(This is an update of my 2008 article: Not So Easy To Be Green.)
It should be easy being green. That is to say, it should be easy to live sustainably. It should be easy to work and play and move from place to place and keep ourselves warm (or cool) and eat and breathe and allow our children and those in the future to do the same without crashing our life support system. But unless you are living in Ashton Hayes, England, “a well knit community of about 1000 people that is aiming to become England's first carbon neutral community”1, you’re probably going to find being green tough.
Fossil fuels, which Trump is trying to resuscitate and reinvigorate, are so ensnarled into our way of life that even the best of efforts to go green are still going to have a significant carbon footprint. If you travel, what you drive is either power by fossil fuels or made with them. Even if you walk, that involves fossil fuels because sidewalks are made with machinery made from burning fossil fuels. If you eat, fossil fuels in some way probably got that food to your table. If you heat or cool your building, most likely fossil fuels make that possible.
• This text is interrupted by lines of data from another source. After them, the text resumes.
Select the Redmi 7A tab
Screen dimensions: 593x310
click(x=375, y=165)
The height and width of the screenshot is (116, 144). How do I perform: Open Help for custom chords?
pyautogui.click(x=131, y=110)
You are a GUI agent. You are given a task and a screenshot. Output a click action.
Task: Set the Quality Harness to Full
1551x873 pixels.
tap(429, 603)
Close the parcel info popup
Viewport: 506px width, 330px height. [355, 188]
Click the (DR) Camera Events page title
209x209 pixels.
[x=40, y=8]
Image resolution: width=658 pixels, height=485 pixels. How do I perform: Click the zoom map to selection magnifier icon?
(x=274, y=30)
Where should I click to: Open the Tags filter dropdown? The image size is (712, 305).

I could go on, but you get the idea. Our lives are so riddled with burning fossil fuels, which are warming the planet, it is almost inconceivable to quickly rid ourselves of this energy source. But we have to do so and we have to do so soon.
Trump has allowed the very convenient (although wrong) position that business as usual is not only desirable but sustainable. Polluting our collective natural resources, by continuing to burn fossil fuels and ratcheting down environmental regulations only allows us the delusion of growth, especially for those already benefitting from these outdated practices. But this way of existence is truly delusional because it threatens everyone, including those doing well, only a short time longer. Just about the time Trump leaves office, we will have blown our carbon budget:
Analysis: Just four years left of the 1.5C carbon budget Four years of current emissions would be enough to blow what’s left of the carbon budget for a good chance of keeping global temperature rise to 1.5C. That’s the conclusion of analysis by Carbon Brief, which brings the Intergovernmental Panel on Climate Change’s (IPCC) carbon budgets up to date to include global CO2 emissions in 2016. Our infographic above shows how quickly the budgets for 1.5C, 2C and 3C will be used up if emissions continue at the current rate. For 1.5C, this could be a soon as four years’ time. (April 5, 2017) Carbon Brief [more on Climate Change in our area]
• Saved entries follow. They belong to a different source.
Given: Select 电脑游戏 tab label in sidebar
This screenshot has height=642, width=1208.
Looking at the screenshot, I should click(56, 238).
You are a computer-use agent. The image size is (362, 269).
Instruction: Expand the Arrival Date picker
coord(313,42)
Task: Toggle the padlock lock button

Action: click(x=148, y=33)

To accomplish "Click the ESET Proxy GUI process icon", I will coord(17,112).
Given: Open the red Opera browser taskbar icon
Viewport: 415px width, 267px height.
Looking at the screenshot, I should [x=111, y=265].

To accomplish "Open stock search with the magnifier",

Trump is allowing too many of us to give into our worst angels just when the doors to hell are opening for our arrival. The American dream is not going to happen if we’re all cooking in our own juices.
Just after our Civil War, when Reconstruction was but a dream, many former slaves risked life and limb informing authorities about violence from the white community. These former slaves expected justice beyond all evidence to the contrary that they would get it. But these people who had been beaten and abused for decades believed that our country could be the place where all people are created equal. They didn’t just pine away and dream; they attempted to conduct their lives as if the reconstructed country was actually going to practice what they preached. This took an incredible amount of faith in humanity, a faith that someday a people thrown into slavery would someday be treated as equals, get an education, and own businesses themselves.
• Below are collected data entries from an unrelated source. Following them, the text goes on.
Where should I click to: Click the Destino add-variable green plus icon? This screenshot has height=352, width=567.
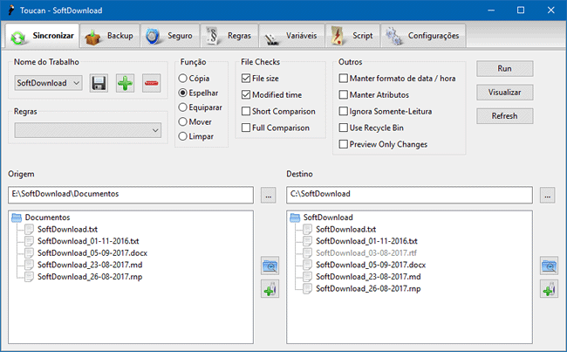coord(549,289)
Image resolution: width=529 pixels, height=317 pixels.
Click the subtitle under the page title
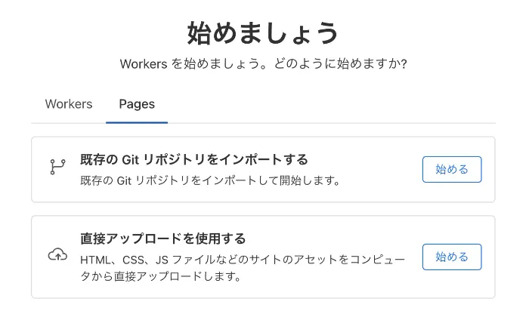pyautogui.click(x=263, y=64)

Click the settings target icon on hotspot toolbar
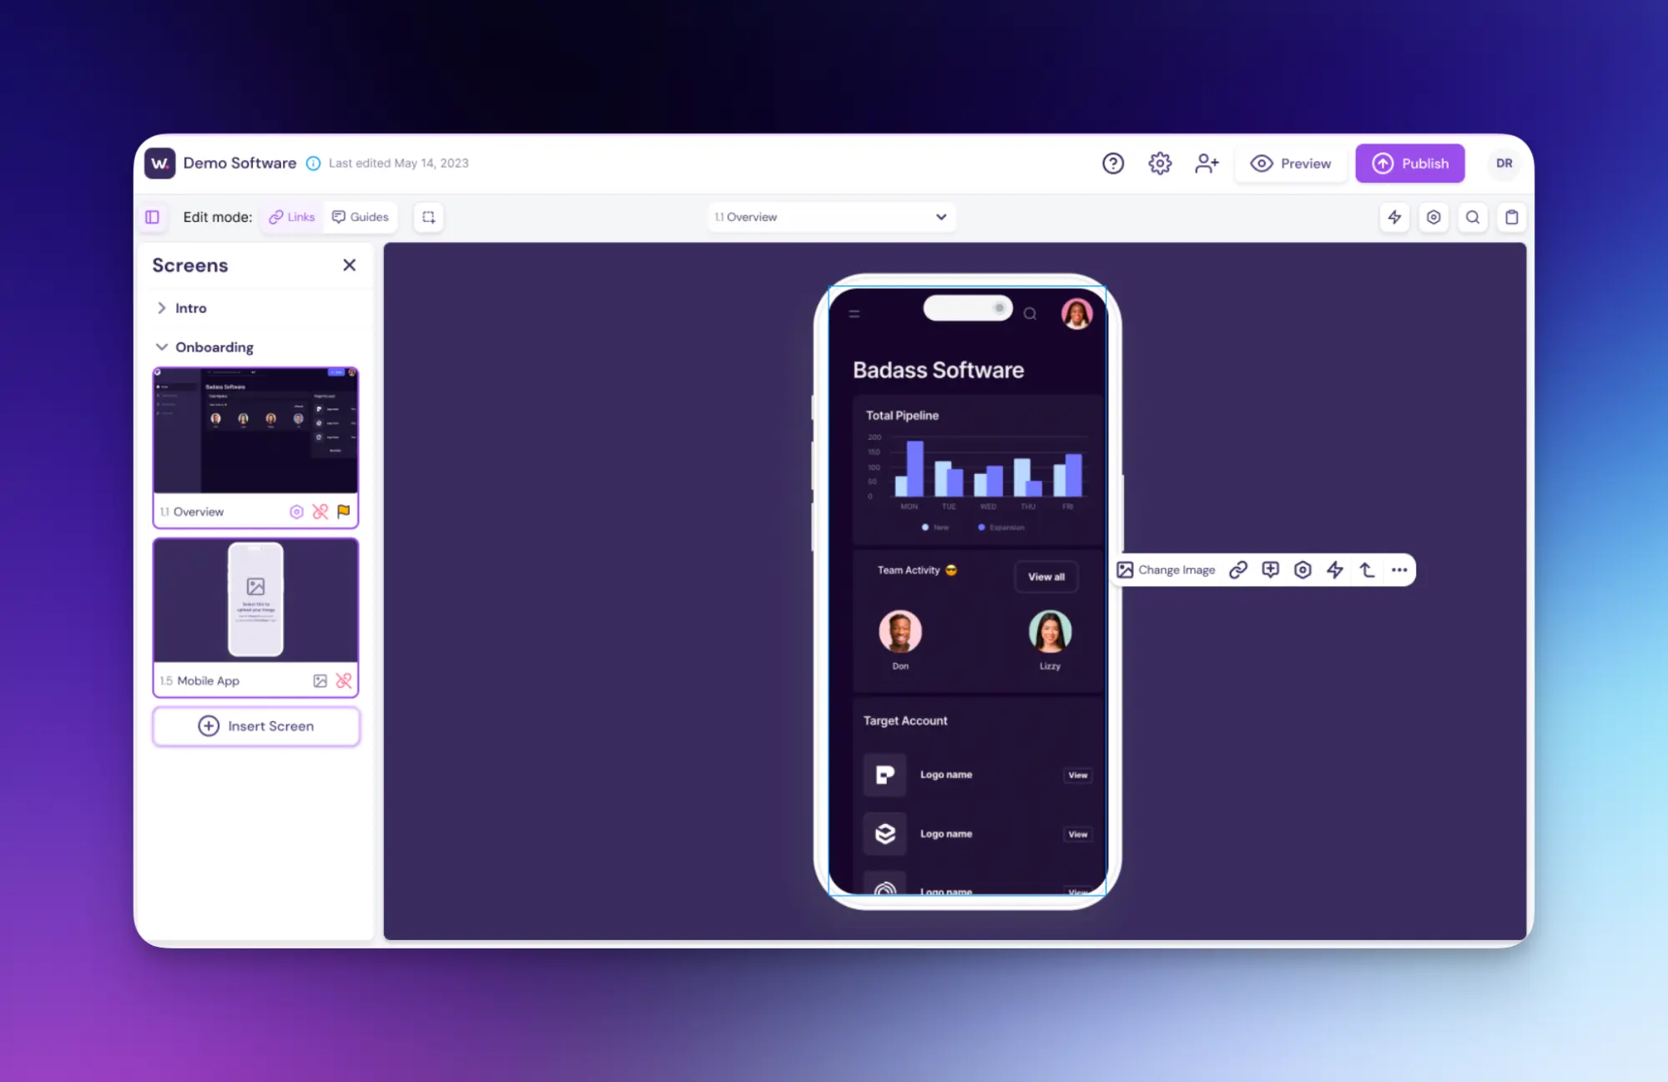1301,569
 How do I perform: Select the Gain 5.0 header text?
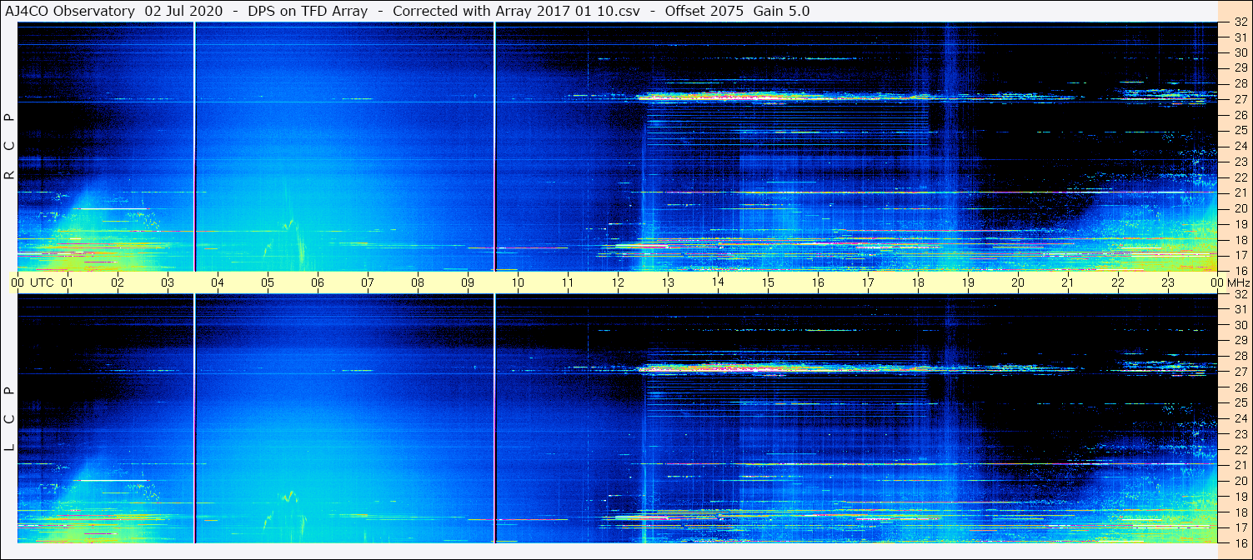[x=781, y=11]
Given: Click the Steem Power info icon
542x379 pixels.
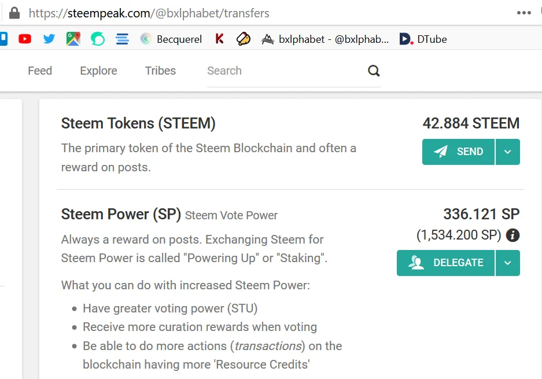Looking at the screenshot, I should pyautogui.click(x=512, y=235).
They kept their eyes on the prize. Their struggle provides a beacon of hope that humanity can change, and do so quickly.
It can be easy to be green if we envision what a sustainable existence can be and move inexorably towards that goal. Once accomplished, once we have rid ourselves of burning up dead animals and plants and redesigning our way of existing as fair and sustainable, it will be easy. Being green will be easy because it will be built into the very fabric of our existence.
A beacon of hope:
Check out one of the major environmental events this Earth Month 2017, by the Rochester Regional Group of the Sierra Club. The president of the national Sierra Club, Aaron Mair, is going to be speaking on Intersectionality and Building a Strong Climate Movement:
“This year, your Rochester Regional Group of the Sierra Club is bringing a distinguished advocate for environmental justice to Rochester. He is Aaron Mair, the President of the Sierra Club and a powerful speaker who can inspire our community. Our hope is that this can be a ground breaking event for Rochester bringing together the white progressive community with the communities of color. Aaron has a long history in working for environmental change. He succeeded in shutting down a dirty incinerator plant in Albany, NY by revealing how pollution was causing sickness in the people of color who lived around it. ”2:
“Thursday, April 20th from 7-9 PM at the New Bethel CME Church located at 270 Scio Street, Rochester, NY 14605. Come early to visit tables of local environmental groups to find out what they are doing in our area from 6-6:30 PM. This event is free and open to the public. He will also be addressing classes at the University of Rochester and Rochester Institute of Technology. You can find a schedule on our Facebook page early April. We are very excited the opportunity has arrived to join forces with the communities of color on the issues that affect us all.”3.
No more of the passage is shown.